Before long we had all gathered in the family room, cradling cups of hot chocolate and coffee, and organized chaos commenced.

While I worried over Dawson being overwhelmed, I should have been worried about myself. Our family room was a flurry of flying wrapping paper and ribbons, and someone was constantly saying, “Look at this!”

Rissa received a kiln and a pottery wheel. She’d expressed an interest in learning more about pottery after taking a class for home school credit. The class was over now, but we’d contacted another artist, who was willing to give Rissa lessons around her ballet schedule.

Xavier got a new drum set and scuba diving lessons. Jason had taken lessons when he was in Japan, but hadn’t kept it up when he came back stateside, so we thought this could be something fun they could do together.

Sybany was pretty easy. After Rissa and I had gone to the Experimental Kitchen, Sybany had wanted to go, so we did. Since then, her interest in the culinary arts had expanded. She definitely didn’t inherit my lack of talent in the kitchen.

They each got clothes, books, movies, games, charm bracelets for the girls, and more stuff than could be catalogued.

I was really excited to give Jason his gift. Basically all of the women in my immediate family and my in-laws got together and bought each of our spouses the Two Day High Performance Driving Course at the Porsche Sport Driving School in Birmingham.

When Jason opened the eight by ten envelope, his brow furrowed as he flipped through the brochure and the other marketing materials until he got to the booking registration. He looked up at me and said, “Are you serious?” I nodded my head. “You’re not only okay with me going, but you actually bought it for me?”

“Yep, I did. I’ve turned over a new leaf that says seize the day.”

“I can’t believe it. This is so cool. Thanks, babe.” He stretched up to give me a kiss on the cheek.

“It’s not just you. Your dad, my dad, Andy, Don, and Jeff are all going, too,” I told him. “It’ll be a regular boys’ trip.”

“Wow, I just don’t know what else to say,” he said with a big cheesy grin. “But now it’s your turn. I already gave you my gift, but the kids have something for you.”

They had each made a shadow box that they had decorated with items they held dear.
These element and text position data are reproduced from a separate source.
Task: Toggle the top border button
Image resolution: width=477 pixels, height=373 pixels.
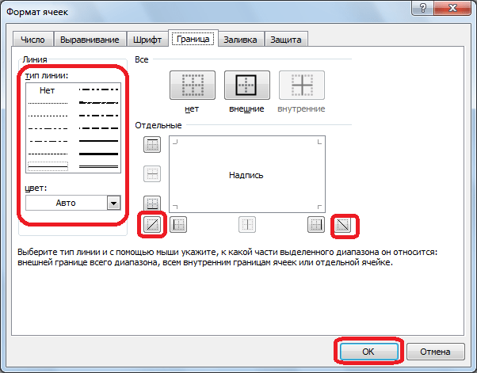Action: click(x=152, y=144)

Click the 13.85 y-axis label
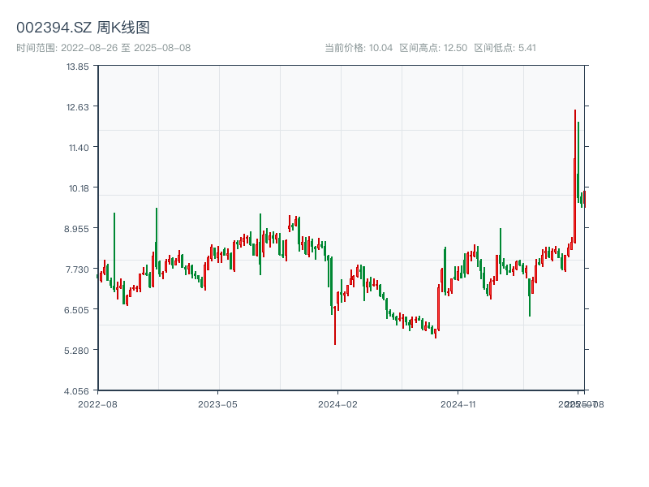click(78, 66)
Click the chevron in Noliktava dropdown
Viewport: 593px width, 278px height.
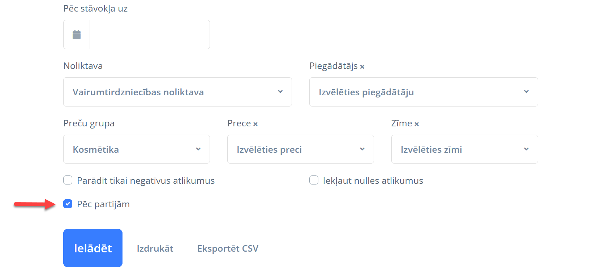(x=280, y=92)
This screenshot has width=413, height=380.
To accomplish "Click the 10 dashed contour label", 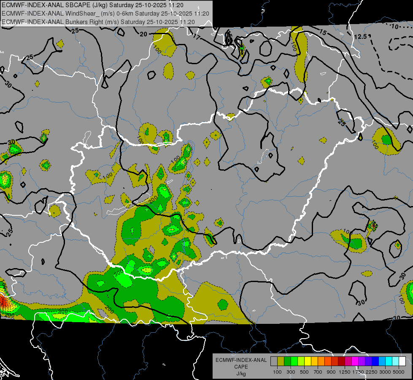I will click(394, 26).
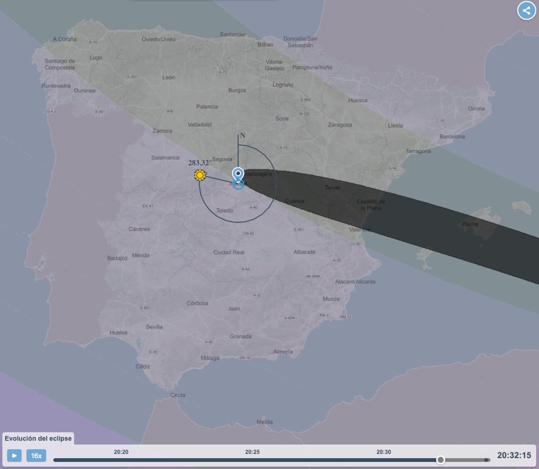539x469 pixels.
Task: Click the Evolución del eclipse tab label
Action: click(38, 439)
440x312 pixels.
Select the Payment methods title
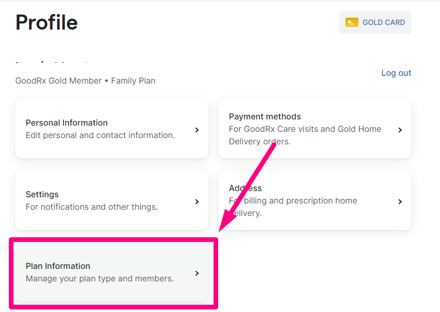tap(264, 117)
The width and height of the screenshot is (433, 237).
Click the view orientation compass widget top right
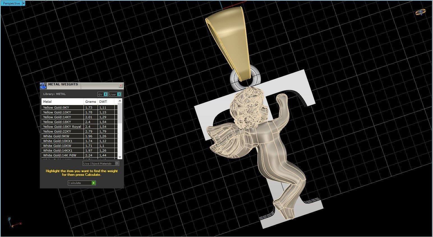pos(420,12)
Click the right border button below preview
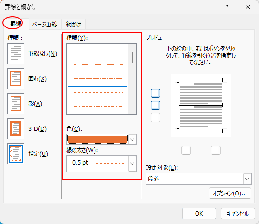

At the back of each frame was their silhouette. Sybany’s held her first gymnastics metal and the first Harry Potter book. Rissa’s had a pair of tiny, worn ballet slippers, the logo from the experimental kitchen, and a playbill to The Nutcracker. Dawson’s contained tap shoes and the high heels he had worn during our performance in the Summer Showcase. Xavier’s included the sheet music to “You Had Me From Hello”, a guitar pick, and a plastic doughnut.

“I promised myself I wasn’t going to cry today,” I informed them as I fanned my eyes with my hands, trying to dry the tears before I started boohooing and couldn’t stop.

“It’s okay, Momma,” Dawson said me as he came to pat me on the back. “Cryin’ doesn’t make jou a baby.”

I smiled at him. “Aww thank you, buddy. Hey, I think I see one more present way in the back with your name on it.”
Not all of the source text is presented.